• _Aim 1_: Retype the part of the flashlight forum thread starting at "The main review" and ending at "getting it re-approved.".

• _Selected extract_:
Cat2 XM-L: ~1.52A (fluctuated over 1.510-1.535A)

M3C4 XM-L: ~1.72A (fluctated over 1.710-1.735A)

Those are consistent with the slightly longer runtime on the Cat2. But as always, I recommend you rely on the actual runtimes for more info.


----------



## selfbuilt (Mar 10, 2011)

> Written by *recDNA* on 01-16-2011 08:17 PM GMT
> 
> I once asked Eagletac if it was safe to run indefinitely in max with 4 X CR123 and they said it was. His amp draw increased? I really prefer to run on primaries so I can leave it in my car during winter. I also feel primaries are a little safer in the car in the heat of summer.


----------



## selfbuilt (Mar 10, 2011)

The main review post has been updated with the final review text.

The thread discussions have been *fully restored* from the search engine cache data (thank you tandem!).

Please carry on!


----------



## infinus (Mar 11, 2011)

I like that I can see myself quoted in there depite losing my account! My account unfortunately got lost since I was fairly new to the forums! I'm working through getting it re-approved.


----------



## CDP930 (Mar 19, 2011)

I just received mine. Two things I have noticed, one being mine has more heatsinking fins and two there is no writing on the ring ( no low to turbo). The one in the review has two or three fins but mine has five. I compared the pic of the led to mine and it appears the same. 

Anyone know if it has been changed up or if I did in fact receive the XML version?


----------



## brightnorm (Mar 19, 2011)

The M3C4 XM-L is such a superb and unique light I'm surprised that there isn't more interest in it.

Brightnorm


----------



## rich297 (Mar 20, 2011)

CDP930 said:


> I just received mine. Two things I have noticed, one being mine has more heatsinking fins and two there is no writing on the ring ( no low to turbo). The one in the review has two or three fins but mine has five. I compared the pic of the led to mine and it appears the same.
> 
> Anyone know if it has been changed up or if I did in fact receive the XML version?


 
I have the XM-L version (bought 2 months ago) and it's identical in appearance to the one in Selfbuilt's pictures.


----------



## eltel999 (Mar 21, 2011)

CDP930 said:


> I just received mine. Two things I have noticed, one being mine has more heatsinking fins and two there is no writing on the ring ( no low to turbo). The one in the review has two or three fins but mine has five. I compared the pic of the led to mine and it appears the same.
> 
> Anyone know if it has been changed up or if I did in fact receive the XML version?



Hi CDP930,

I've just received mine in the UK today from LEDfiretorches.co.uk (btw excellent service and CPF discount). Mine fits the description you give, and doesn't look the same as the one in Selfbuilt's review either.

However on the box it states an 800 Lumens output. According to the instruction manual the only other versions with an 800l output are the SST-50 and triple XP-G versions. I've not kept up to date with the latest emitters so a quick search on Google images and my emitter is definitely the XM-L.

Other than what you describe I'm not sure what the model differences are?

Just waiting for it to get dark so I can check out the beam 

Terry


----------



## xed888 (Mar 21, 2011)

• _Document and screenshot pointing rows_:
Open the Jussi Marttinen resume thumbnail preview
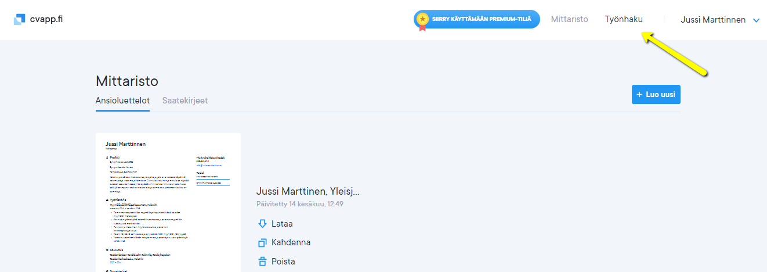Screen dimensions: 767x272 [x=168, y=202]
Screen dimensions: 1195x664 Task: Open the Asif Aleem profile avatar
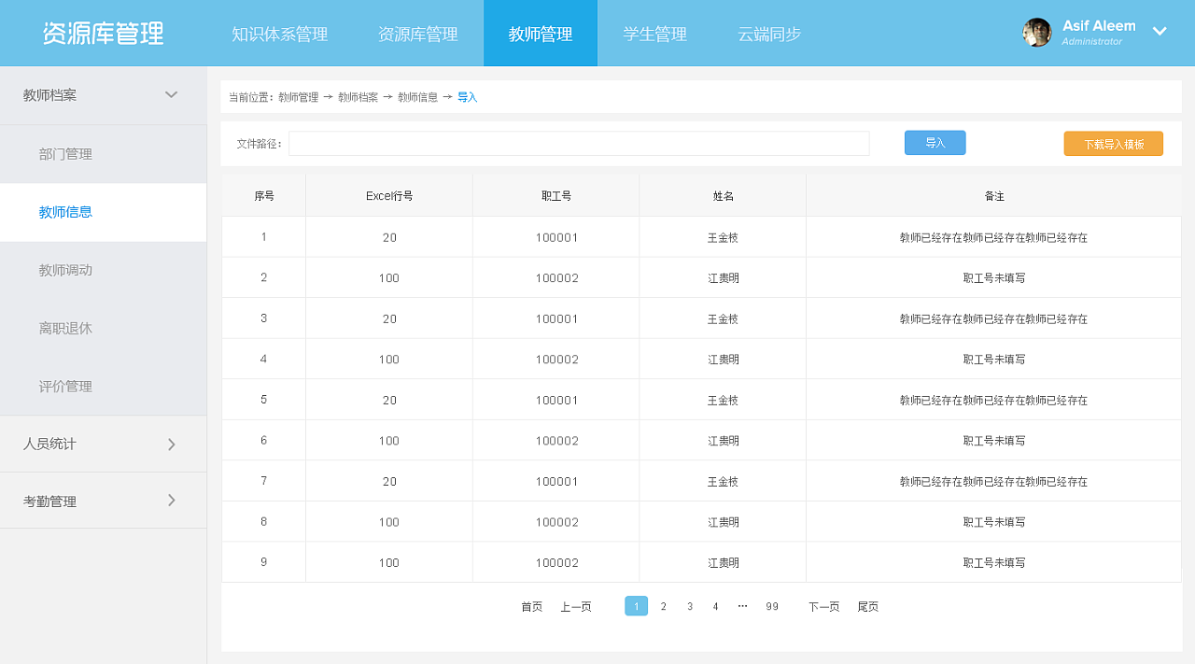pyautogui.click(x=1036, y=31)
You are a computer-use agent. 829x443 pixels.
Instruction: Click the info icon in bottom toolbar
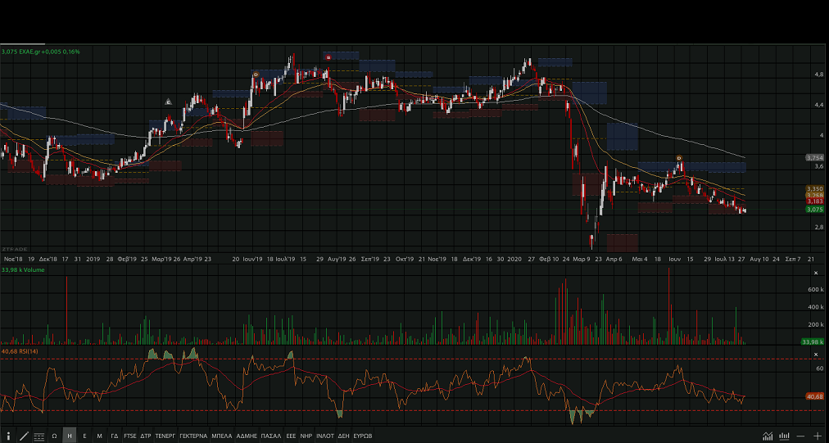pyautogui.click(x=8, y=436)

• _Aim 2_: Echo the rows word for word, starting at the line that contains "Screen dimensions: 1195x664" and ending at the last line of the rows. Leave the pictures out.

• _Final result 1_:
The main review post has been updated with the final review text.

The thread discussions have been *fully restored* from the search engine cache data (thank you tandem!).

Please carry on!


----------



## infinus (Mar 11, 2011)

I like that I can see myself quoted in there depite losing my account! My account unfortunately got lost since I was fairly new to the forums! I'm working through getting it re-approved.

• _Final result 2_:
Screen dimensions: 1195x664 Task: Open the Asif Aleem profile avatar
pyautogui.click(x=1036, y=31)
You are a computer-use agent. 829x443 pixels.
Instruction: Click the info icon in bottom toolbar
pyautogui.click(x=8, y=436)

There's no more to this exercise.